## Short problem
Reproduce the following lines exactly as they appear.

(Records from a data collection)
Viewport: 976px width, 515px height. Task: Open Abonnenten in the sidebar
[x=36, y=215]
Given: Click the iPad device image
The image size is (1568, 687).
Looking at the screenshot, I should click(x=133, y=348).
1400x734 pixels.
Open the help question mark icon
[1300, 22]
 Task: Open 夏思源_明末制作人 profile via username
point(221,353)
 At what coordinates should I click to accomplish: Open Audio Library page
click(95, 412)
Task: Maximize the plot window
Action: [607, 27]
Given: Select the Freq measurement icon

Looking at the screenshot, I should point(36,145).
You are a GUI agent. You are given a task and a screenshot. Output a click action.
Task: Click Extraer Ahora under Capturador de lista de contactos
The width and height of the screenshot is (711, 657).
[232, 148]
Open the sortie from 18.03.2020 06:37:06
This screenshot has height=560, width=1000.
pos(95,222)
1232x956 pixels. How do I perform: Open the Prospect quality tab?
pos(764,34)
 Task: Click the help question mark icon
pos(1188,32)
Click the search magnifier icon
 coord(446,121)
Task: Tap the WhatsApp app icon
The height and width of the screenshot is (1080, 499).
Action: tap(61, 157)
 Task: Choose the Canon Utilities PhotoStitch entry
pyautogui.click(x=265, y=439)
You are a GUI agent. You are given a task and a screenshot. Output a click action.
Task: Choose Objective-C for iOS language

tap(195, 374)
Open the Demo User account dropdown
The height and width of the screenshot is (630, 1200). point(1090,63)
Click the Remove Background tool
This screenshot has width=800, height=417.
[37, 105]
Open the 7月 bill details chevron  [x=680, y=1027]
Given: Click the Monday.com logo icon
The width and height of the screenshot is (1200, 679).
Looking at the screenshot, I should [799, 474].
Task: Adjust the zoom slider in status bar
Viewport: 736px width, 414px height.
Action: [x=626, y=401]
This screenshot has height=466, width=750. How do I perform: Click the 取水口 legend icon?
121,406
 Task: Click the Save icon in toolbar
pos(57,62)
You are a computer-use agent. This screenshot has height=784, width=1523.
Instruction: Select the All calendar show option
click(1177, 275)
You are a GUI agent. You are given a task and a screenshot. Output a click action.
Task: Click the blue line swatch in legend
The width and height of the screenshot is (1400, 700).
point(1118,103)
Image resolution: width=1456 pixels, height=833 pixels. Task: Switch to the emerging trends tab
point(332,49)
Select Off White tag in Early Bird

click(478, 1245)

## Task output
Viewport: 976px width, 515px height. Task: Open Abonnenten in the sidebar
[x=36, y=215]
Given: Click the iPad device image
The image size is (1568, 687).
Looking at the screenshot, I should click(x=133, y=348).
1400x734 pixels.
Open the help question mark icon
[1300, 22]
 Task: Open 夏思源_明末制作人 profile via username
point(221,353)
 At what coordinates should I click to accomplish: Open Audio Library page
click(95, 412)
Task: Maximize the plot window
Action: [607, 27]
Given: Select the Freq measurement icon

Looking at the screenshot, I should point(36,145).
You are a GUI agent. You are given a task and a screenshot. Output a click action.
Task: Click Extraer Ahora under Capturador de lista de contactos
The width and height of the screenshot is (711, 657).
[232, 148]
Open the sortie from 18.03.2020 06:37:06
This screenshot has height=560, width=1000.
pos(95,222)
1232x956 pixels. How do I perform: Open the Prospect quality tab?
pos(764,34)
 Task: Click the help question mark icon
pos(1188,32)
Click the search magnifier icon
 coord(446,121)
Task: Tap the WhatsApp app icon
The height and width of the screenshot is (1080, 499).
Action: tap(61, 157)
 Task: Choose the Canon Utilities PhotoStitch entry
pyautogui.click(x=265, y=439)
You are a GUI agent. You are given a task and a screenshot. Output a click action.
Task: Choose Objective-C for iOS language

tap(195, 374)
Open the Demo User account dropdown
The height and width of the screenshot is (630, 1200). point(1090,63)
Click the Remove Background tool
This screenshot has width=800, height=417.
[37, 105]
Open the 7月 bill details chevron  [x=680, y=1027]
Given: Click the Monday.com logo icon
The width and height of the screenshot is (1200, 679).
Looking at the screenshot, I should [799, 474].
Task: Adjust the zoom slider in status bar
Viewport: 736px width, 414px height.
Action: [x=626, y=401]
This screenshot has height=466, width=750. How do I perform: Click the 取水口 legend icon?
121,406
 Task: Click the Save icon in toolbar
pos(57,62)
You are a computer-use agent. This screenshot has height=784, width=1523.
Instruction: Select the All calendar show option
click(1177, 275)
You are a GUI agent. You are given a task and a screenshot. Output a click action.
Task: Click the blue line swatch in legend
The width and height of the screenshot is (1400, 700).
point(1118,103)
Image resolution: width=1456 pixels, height=833 pixels. Task: Switch to the emerging trends tab
point(332,49)
Select Off White tag in Early Bird

click(478, 1245)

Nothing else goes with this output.